Jednak wraz z nadchodzącym wydaniem Serce Imperium rozszerzenie dla Star Wars: Imperial Assault, możemy wreszcie otrzymać rentownego piechura w stylu Imperial w postaci AT-DP.

Szczerze mówiąc, w porównaniu z AT-ST, dałbym AT-ST przewagę w niemal każdym względzie - z wyjątkiem kosztów punktowych. Podczas gdy AT-ST może mieć nieco lepszy atak i lepszą obronę, powiedziałbym, że te zalety są warte najwyżej dwa lub trzy punkty - na pewno nie sześć punktów.

Jednak jedną z zalet AT-DP w stosunku do AT-ST jest zdolność Ataku. Chociaż nie uważam Assaulta za szczególnie poważany, myślę, że jest to świetna interpretacja zdolności AT-DP do padania śmiercią daleko i daleko. Tam, gdzie AT-ST był w stanie zwiększyć obrażenia obszarowe, AT-DP ma zdolność do atakowania wielu celów w jednej turze i w niemal identycznym zakresie.
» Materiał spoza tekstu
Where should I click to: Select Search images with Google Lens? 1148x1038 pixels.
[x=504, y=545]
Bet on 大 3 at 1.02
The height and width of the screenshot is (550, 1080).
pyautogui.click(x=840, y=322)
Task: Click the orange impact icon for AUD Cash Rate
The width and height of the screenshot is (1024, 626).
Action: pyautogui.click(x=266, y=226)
Generatory opłat AT-DP utrzymują obrażenia od ataku na równi z pulą niebiesko-czerwono-czerwoną AT-ST. Zdolność ta rekompensuje również brak komputera targetującego i myślę, że jest to naprawdę fajny sposób na reprezentację zużycia bitwy, czego nigdy nie widzieliśmy w Imperial Assault (lub tak naprawdę większość gier).
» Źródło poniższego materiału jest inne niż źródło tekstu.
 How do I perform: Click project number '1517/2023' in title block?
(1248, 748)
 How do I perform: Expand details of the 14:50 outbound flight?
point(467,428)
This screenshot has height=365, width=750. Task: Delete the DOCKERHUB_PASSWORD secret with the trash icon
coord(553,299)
Za 9 punktów myślę, że AT-DP będzie służył jako artyleria back-line, którą AT-ST miał być dla twoich armii imperialnych. Będzie to kawałek czołgu, który dopełni potyczki i wniesie Imperial Assault bardziej do wielkich bitew, które widzieliśmy w uniwersum Gwiezdnych Wojen. Zasadniczo jest to czołg, którego szukasz.

Tak więc dla wszystkich graczy, którzy czekali na potężnego walkera, aby uzupełnić swoje listy potyczek, Serce Imperium ekspansja prawdopodobnie nie nadejdzie wystarczająco szybko.